▸ ASSIGNMENT: Return the data below unaltered, but strip out the pictures.

Collected data:
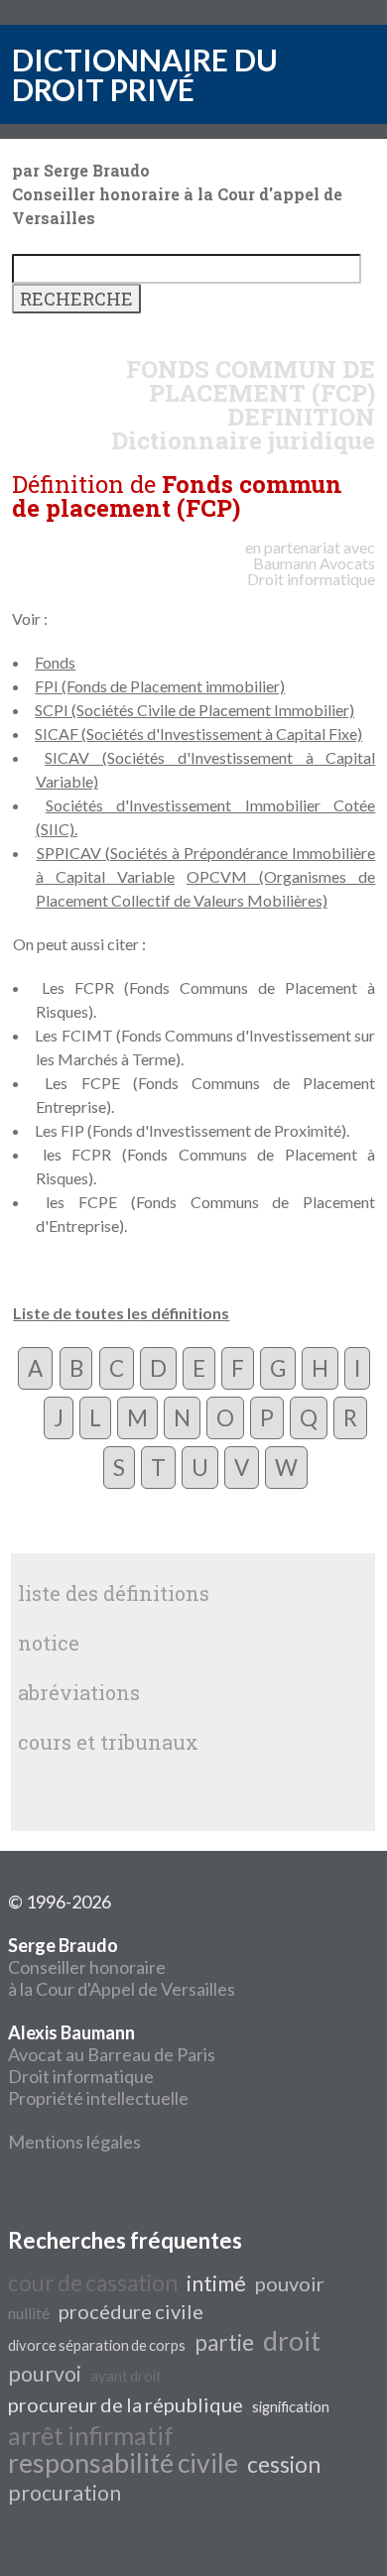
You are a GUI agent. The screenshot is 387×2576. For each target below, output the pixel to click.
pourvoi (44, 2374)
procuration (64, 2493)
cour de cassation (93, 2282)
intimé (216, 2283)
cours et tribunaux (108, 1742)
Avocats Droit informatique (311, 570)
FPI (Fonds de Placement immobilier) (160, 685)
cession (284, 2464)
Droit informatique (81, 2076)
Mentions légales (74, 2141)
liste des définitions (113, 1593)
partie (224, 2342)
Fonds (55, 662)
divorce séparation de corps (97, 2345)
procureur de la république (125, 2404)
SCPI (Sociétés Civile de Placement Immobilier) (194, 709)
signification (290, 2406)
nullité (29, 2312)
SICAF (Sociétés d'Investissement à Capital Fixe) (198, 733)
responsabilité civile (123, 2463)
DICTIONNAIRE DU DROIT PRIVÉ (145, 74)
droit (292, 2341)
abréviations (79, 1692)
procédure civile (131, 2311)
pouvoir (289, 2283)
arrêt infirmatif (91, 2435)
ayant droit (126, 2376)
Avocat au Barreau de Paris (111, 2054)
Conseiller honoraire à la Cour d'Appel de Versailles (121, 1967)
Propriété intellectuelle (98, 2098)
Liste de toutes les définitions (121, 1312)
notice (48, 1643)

▸ FINISHED EXERCISE:
You are a GUI agent. The screenshot is 387×2576. For each target below, output the pixel to click.
pourvoi (44, 2374)
procuration (64, 2493)
cour de cassation (93, 2282)
intimé (216, 2283)
cours et tribunaux (108, 1742)
Avocats Droit informatique (311, 570)
FPI (Fonds de Placement immobilier) (160, 685)
cession (284, 2464)
Droit informatique (81, 2076)
Mentions légales (74, 2141)
liste des définitions (113, 1593)
partie (224, 2342)
Fonds (55, 662)
divorce séparation de corps (97, 2345)
procureur de la république (125, 2404)
SCPI (Sociétés Civile de Placement Immobilier) (194, 709)
signification (290, 2406)
nullité (29, 2312)
SICAF (Sociétés d'Investissement à Capital Fixe) (198, 733)
responsabilité civile (123, 2463)
DICTIONNAIRE DU DROIT PRIVÉ (145, 74)
droit (292, 2341)
abréviations (79, 1692)
procédure civile (131, 2311)
pouvoir (289, 2283)
arrêt infirmatif (91, 2435)
ayant droit (126, 2376)
Avocat au Barreau de Paris (111, 2054)
Conseiller honoraire à la Cour d'Appel de Versailles (121, 1967)
Propriété intellectuelle (98, 2098)
Liste de toutes les définitions (121, 1312)
notice (48, 1643)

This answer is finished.